Identify the product in the following reaction.

Answer 1

Hint: In this reaction, formation of electrophile in the presence of a strong base which substitutes on the benzene ring, forming an intermediate which undergoes basic hydrolysis to form ortho-hydroxy substituted product.

Complete step by step answer:
The reaction of the phenol with chloroform in presence of sodium hydroxide takes places as follows:
- In the presence of the strong base, NaOH, the chloroform loses the proton forming a carbanion, which further loses its $\alpha -$ chlorine atom forming dichlorocarbene, which is very reactive species and proceeds to react with the phenol.
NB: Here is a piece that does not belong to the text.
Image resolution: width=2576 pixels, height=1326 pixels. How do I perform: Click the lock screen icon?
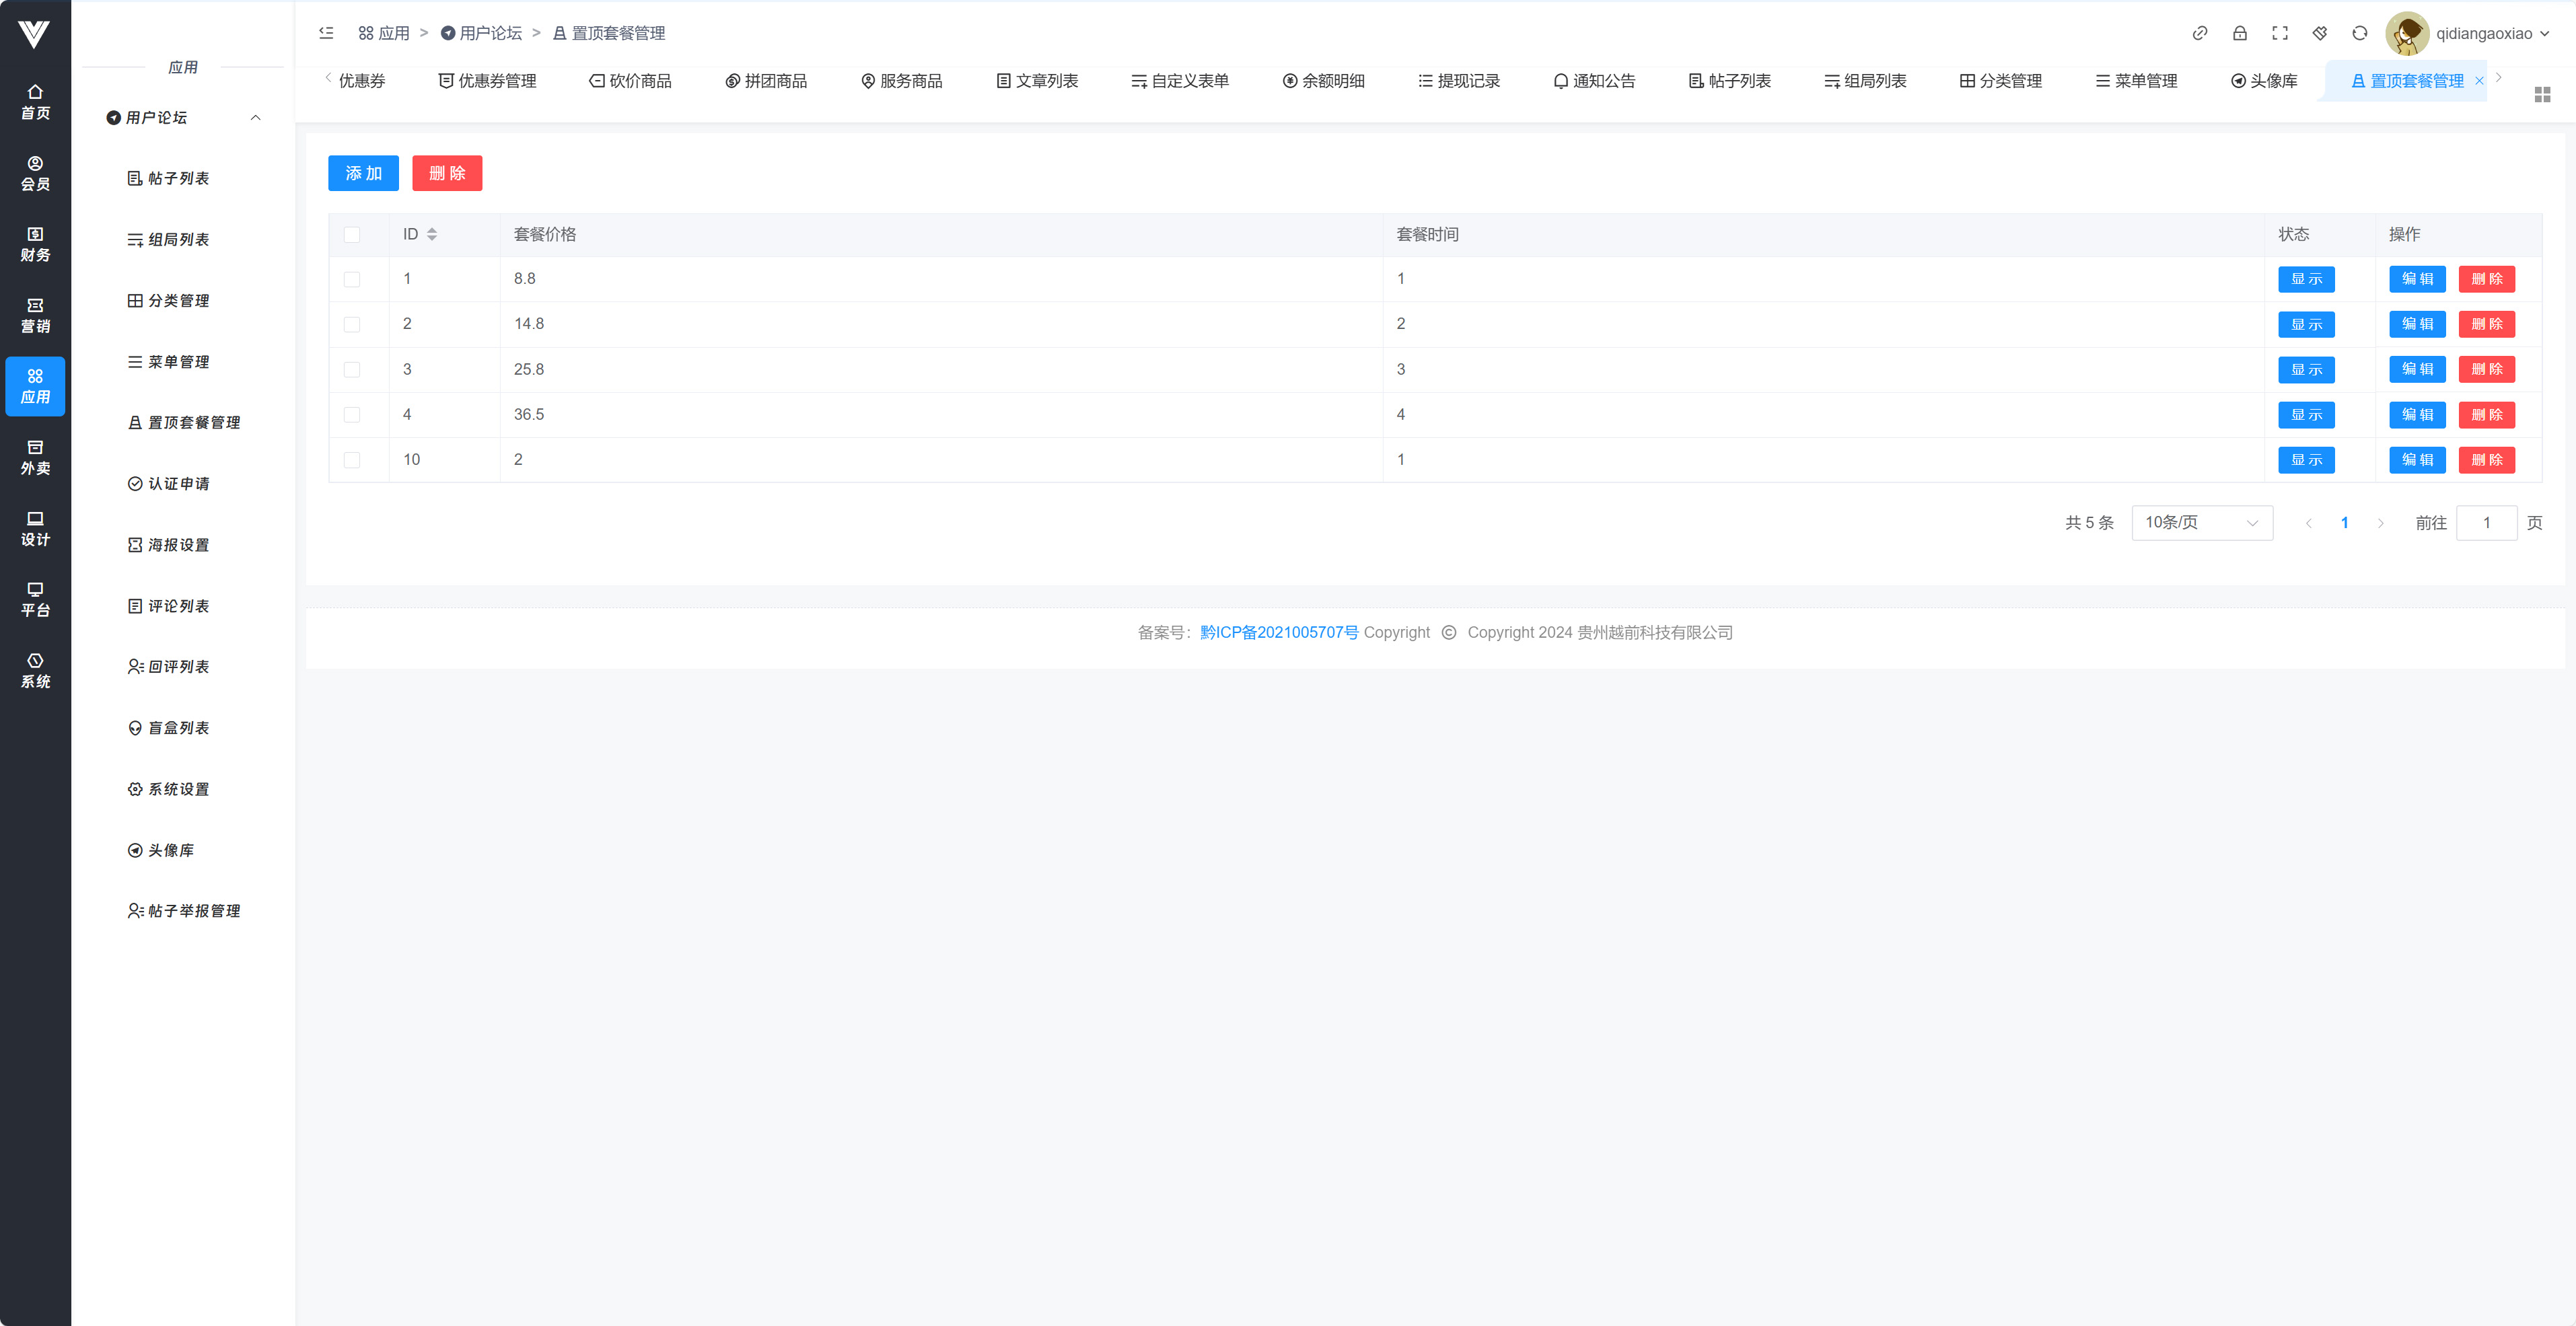(2239, 33)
- The NaOH, strong base also, deprotonates the phenol by abstracting a proton from the O-H bond to give phenoxide ion. The negative charge acquired by the oxygen atom in the anion, it stabilised by resonance.
In the resonance structures, the negative charge is delocalised into the benzene ring, making it electron-rich at the ortho- and para-position.
- Now the nucleophilic benzene ring attacks the electrophilic carbene, at the ortho- position to form an intermediate called the di-chloromethyl substituted phenol.

- The intermediate now undergoes basic hydrolysis to lose the chloride ions and give us ortho- hydroxybenzaldehyde. This reaction of the phenol with the chloroform in the presence of sodium hydroxide to give ortho-hydroxybenzaldehyde or salicylaldehyde is known as the Reimer Tiemann reaction.
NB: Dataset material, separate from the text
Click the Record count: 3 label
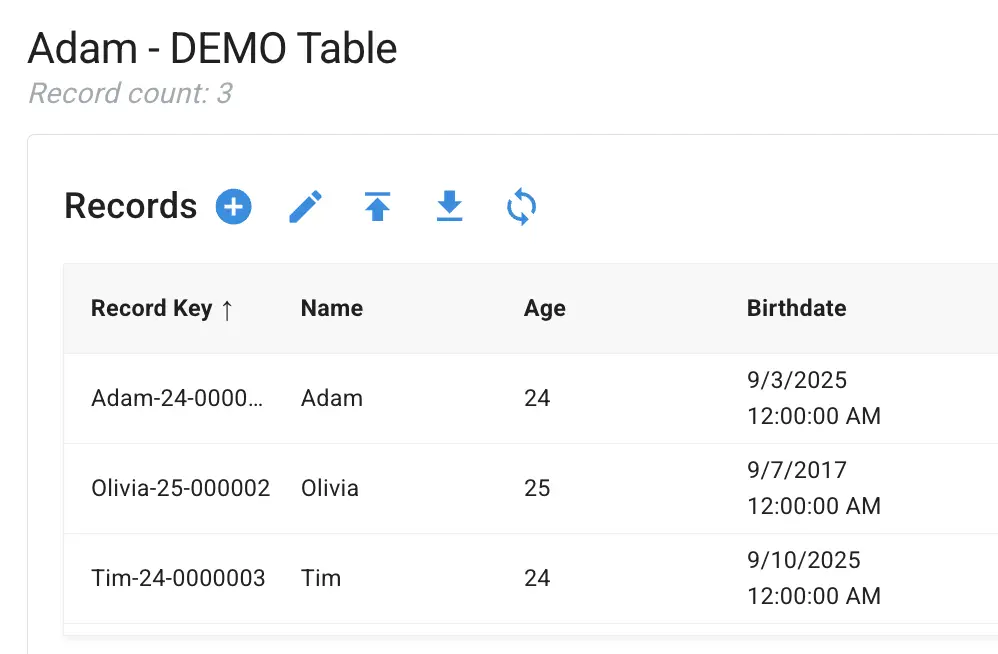The width and height of the screenshot is (998, 654). coord(130,93)
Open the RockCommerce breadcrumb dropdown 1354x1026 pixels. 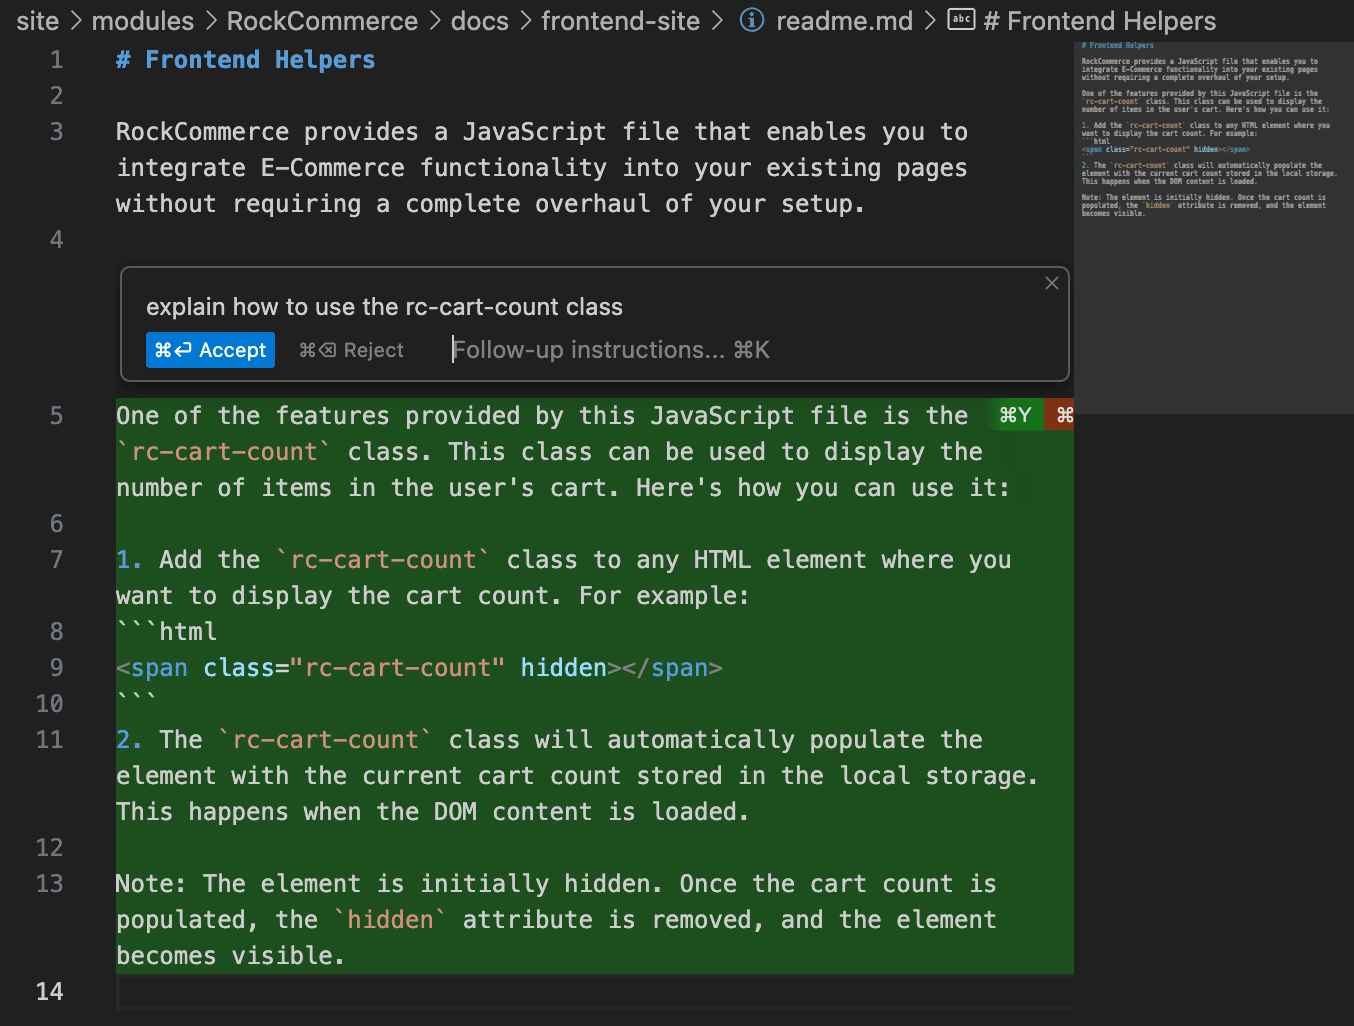click(x=322, y=20)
Note: The dichlorocarbene is highly electrophilic due to having six valence electrons in the carbon. Also, the two electronegative chlorine atoms which make it electron-deficient. Thus, highly attracted to the nucleophilic phenoxide ion. The ortho-position is favoured because of the hydrogen-bonding with the carbonyl group attached is more feasible than at the para- position which is further away from the hydroxyl group of the phenol.